Ever since its Conroe architecture took the world by storm, Intel, the largest CPU manufacturer in the world has been on an undeniable roll. AMD has been unable to hit back with anything concrete and competition has been lean. Intel has even gone as far as promising us something new in terms of processor architecture every two years or so. In fact, many people have made much of Intel’s “tick-tock” development model: each tick represents a dieshrink and each tock denotes a major architectural change. Late last year, Intel delivered the latest tock in the form of the processor codenamed Nehalem; finally given the marketable moniker of Core i7, with its processor family dubbed “Bloomfield”.
We tested a Nehalem processor, the i7 965 Extreme, a few months back and compared it to the (then) fastest desktop processor in the world — the Intel Core 2 Extreme QX 9770 (3.2 GHz). Needless to say, the Core i7’s performance was at least 15 per cent faster, 90 per cent of the time, in both real-world tests and synthetic benchmarks. Not only was the i7 significantly faster than any AMD Phenom processor, it was also noticeably faster than the fastest quad-core Intel Yorkfield processor around. When you consider that the Core 2 architecture isn’t very old and Intel has been continuously churning faster Core 2 processors, Nehalem becomes something rather special.

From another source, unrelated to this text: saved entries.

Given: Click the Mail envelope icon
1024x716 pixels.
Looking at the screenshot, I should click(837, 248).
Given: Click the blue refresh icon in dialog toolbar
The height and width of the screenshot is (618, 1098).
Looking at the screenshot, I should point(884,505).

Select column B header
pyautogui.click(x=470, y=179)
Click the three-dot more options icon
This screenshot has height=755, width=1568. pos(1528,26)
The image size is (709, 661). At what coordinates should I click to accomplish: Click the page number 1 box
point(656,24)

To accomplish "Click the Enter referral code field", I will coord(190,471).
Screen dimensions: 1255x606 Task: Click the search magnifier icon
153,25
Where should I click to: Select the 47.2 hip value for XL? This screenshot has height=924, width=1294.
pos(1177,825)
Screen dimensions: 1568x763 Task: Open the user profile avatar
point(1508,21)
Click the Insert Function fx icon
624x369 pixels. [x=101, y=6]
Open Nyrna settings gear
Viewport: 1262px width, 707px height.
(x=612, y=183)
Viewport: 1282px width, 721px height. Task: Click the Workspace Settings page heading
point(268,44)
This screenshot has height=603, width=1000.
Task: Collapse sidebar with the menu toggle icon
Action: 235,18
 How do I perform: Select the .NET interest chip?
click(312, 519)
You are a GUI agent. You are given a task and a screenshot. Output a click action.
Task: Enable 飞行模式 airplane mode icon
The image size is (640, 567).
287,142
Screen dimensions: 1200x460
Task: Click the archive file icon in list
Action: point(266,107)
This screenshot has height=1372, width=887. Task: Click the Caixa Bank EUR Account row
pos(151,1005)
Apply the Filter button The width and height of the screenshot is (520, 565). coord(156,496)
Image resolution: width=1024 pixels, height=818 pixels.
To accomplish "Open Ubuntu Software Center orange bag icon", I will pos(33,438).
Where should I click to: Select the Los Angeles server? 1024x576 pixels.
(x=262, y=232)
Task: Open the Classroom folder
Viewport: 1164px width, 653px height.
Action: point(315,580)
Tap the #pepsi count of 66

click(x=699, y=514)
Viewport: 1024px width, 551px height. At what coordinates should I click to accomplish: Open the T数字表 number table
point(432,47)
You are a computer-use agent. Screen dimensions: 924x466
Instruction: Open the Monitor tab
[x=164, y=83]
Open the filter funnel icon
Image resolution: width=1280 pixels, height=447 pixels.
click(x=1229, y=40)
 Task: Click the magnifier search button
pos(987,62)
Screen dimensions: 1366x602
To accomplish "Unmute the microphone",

One of the firsts for Intel in the desktop space is that Nehalemis a native quad-core. Earlier, only AMD offered native quad-cores with its PhenomX4 range. Intel’s quad-core processors before the i7 were basically two dual-core CPUs slapped together on a single die; a fact that has been of great interest to AMD, as it has thumbed its nose rather regularly at what it has called a Jurassic design. The market is, however, more concerned with real-world performance rather than on-paper specifications and the Core architecture is much faster than anything AMD has been able to conjure up. And now the newcomer is out with promises of even more processing grunt. Of course, AMD isn’t whittling sticks either — its Phenom2 processors have just made an entry — but they have a very tough opponent to beat.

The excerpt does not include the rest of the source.